In contrast to the conclusions of van Rijn et al (2009), the findings of Yahalom et al (2010), Motley et al (2012) and Perez et al (2013), would suggest that children with Down syndrome do not have an exaggerated response to bimedial recessions. The success rate reported by Yahalom et al (2010) was 86% (n = 12); very similar to the 85% (n = 23) success rate in typically developing children reported by Perez et al (2013) who did not have a statistically significant difference in outcomes between their two groups (p = 0.46). This would suggest agreement in the findings between the two studies, and broadens support for standard strabismus surgery in individuals with Down syndrome.

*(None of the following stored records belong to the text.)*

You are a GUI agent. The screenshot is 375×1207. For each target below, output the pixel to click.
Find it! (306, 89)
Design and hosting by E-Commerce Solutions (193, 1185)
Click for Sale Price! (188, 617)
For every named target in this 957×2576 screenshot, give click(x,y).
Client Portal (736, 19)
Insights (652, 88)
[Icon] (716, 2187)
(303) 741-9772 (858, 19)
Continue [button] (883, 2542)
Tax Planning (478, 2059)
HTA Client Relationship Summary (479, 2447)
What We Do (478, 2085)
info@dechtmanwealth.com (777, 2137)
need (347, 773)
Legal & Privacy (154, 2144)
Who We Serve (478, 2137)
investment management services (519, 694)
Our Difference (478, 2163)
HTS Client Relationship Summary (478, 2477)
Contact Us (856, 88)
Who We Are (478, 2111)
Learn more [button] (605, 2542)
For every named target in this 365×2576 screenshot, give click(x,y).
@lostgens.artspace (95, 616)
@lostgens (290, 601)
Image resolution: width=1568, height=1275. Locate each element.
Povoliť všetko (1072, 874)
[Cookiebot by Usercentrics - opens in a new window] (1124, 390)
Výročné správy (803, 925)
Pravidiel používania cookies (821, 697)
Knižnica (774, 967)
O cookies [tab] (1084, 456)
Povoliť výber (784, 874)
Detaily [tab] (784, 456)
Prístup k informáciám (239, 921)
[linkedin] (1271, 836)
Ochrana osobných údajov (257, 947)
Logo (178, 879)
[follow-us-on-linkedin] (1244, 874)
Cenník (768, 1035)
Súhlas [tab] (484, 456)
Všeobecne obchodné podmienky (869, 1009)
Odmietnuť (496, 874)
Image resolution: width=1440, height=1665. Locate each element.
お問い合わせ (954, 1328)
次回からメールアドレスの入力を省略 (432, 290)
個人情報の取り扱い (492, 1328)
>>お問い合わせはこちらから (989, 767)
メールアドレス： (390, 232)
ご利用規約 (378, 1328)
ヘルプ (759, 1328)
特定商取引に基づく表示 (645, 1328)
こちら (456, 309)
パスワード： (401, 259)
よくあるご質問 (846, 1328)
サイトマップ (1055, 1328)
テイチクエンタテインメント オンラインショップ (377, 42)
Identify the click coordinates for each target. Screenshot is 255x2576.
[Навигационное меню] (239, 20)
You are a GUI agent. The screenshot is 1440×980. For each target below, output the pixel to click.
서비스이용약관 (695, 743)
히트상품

The evidence discussed here has demonstrated that for individuals with Down syndrome there is no clear evidence to support giving a reduced surgical dose, as standard surgery gives outcomes comparable to those of typically developing children receiving standard surgery. Although the cohorts of individuals with Down syndrome in all studies are small, reducing the reliability of individual studies, this finding has been replicated across the studies discussed. While published research is limited to retrospective reviews of esotropia surgery, with the type of esotropia not well classified, and the subclassification not analysed as a variable influencing the success of strabismus surgery, there is no evidence to suggest that the research findings are not applicable to other types of strabismus within the same population. The limitations regarding analysis described above leave the possibility that confounding variables may be influencing results.
Literature studying individuals under the umbrella term of developmental delay would suggest that there may be some populations under this term that could benefit from reduced surgical dosing. The field would benefit from prospective trials involving participants with unifying diagnoses to identify these populations.
The authors have no competing interests to declare.